:: PASSAGE ::

I was recently facing a Git situation in which I had to rebase a section of a branch onto a specific commit of master. That is, I wanted to rebase only a portion of my branch onto a different parent commit of master than the current one. When doing so, however, I wanted to keep the previous branch and make the new one, a detached HEAD by default, into a branch I can work on.

If you’ve never got a problem like this in Git, don’t worry — you will. I looked for solutions and I found this extremely helpful blog post — it provides an answer on how to cut a section of a branch and rebase it onto master. However, it lacked the answer as to how to recover the detached HEAD pointing to the commits that form the section of the branch that was cut.

In this post, I will present a solution for this problem.

1. git rebase --onto #

To those familiar with git rebase, its basic syntaxis is the following:1

git rebase [-i | --interactive] [<options>] [--exec <cmd>]
	[--onto <newbase> | --keep-base] [<upstream> [<branch>]]

where <newbase>, <upstream> and <branch> can be a commit-like arguments — e.g. a branch name, a short SHA-1, a revision parameter like HEAD~3, etc. Also, by default, if <branch> is not specified, HEAD will be considered.

In this post, I will explore this command:

git rebase --onto <newbase> <upstream> <branch>

The best way — for me — to parse this command out and make sense of it is like this:

git rebase, from <upstream>'s child until <branch>, --onto <newbase>

Put in a different way, the resulting branch will go from <upstream> to <branch>, exclusive of the former and inclusive of the latter. (Don’t worry, this will be shown in an example in the following section.)

Remember that a branch is just a pointer to a commit — the last one in that branch. Also, when successfully executing git rebase, a piece of the commit history will have been rewritten — a group of existing commits will get new SHA-1 hashes. After the rebase, HEAD will end up pointing to the rewritten <branch>, whether it was explicitly provided or not (in the latter case, HEAD will point to “HEAD'”).

Note: This post will not delve into the git rebase command. There is plenty official documentation and nice tutorials on how to use it.

:::

According to the post on git rebase, what is used by default when <branch> is not specified? The items that come next stand apart from the post on git rebase.

:: DATA SUPPLIED ::

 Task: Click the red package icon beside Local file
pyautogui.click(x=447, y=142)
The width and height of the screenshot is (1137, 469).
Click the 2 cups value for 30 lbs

:::
:: DATA SUPPLIED ::

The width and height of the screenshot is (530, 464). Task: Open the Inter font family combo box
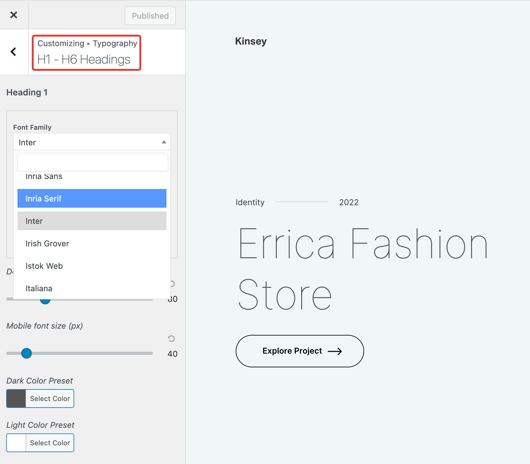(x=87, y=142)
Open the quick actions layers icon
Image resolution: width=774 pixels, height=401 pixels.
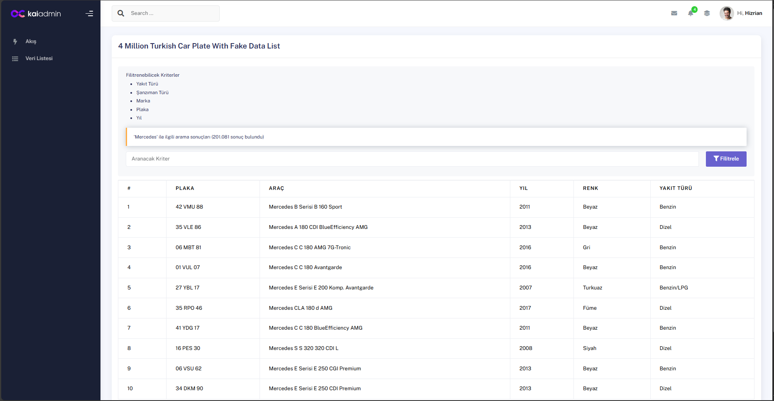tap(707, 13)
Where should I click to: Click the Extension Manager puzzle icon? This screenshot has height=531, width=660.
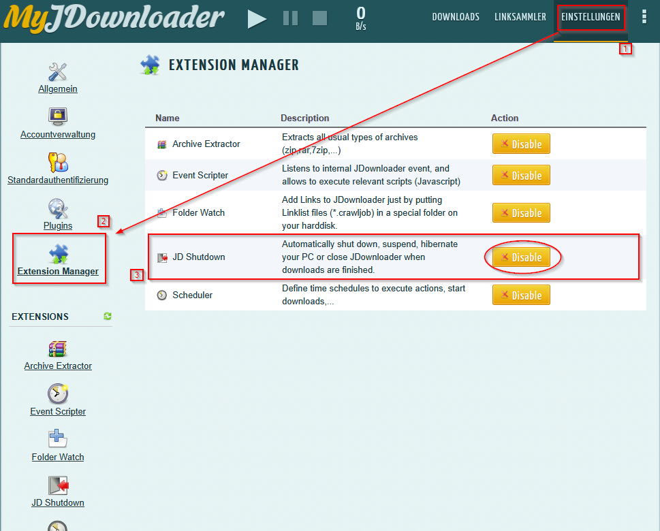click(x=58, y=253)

:::
:: DATA SUPPLIED ::

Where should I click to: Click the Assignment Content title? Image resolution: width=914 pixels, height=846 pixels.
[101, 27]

:::

RESPONSE ->
HEAD.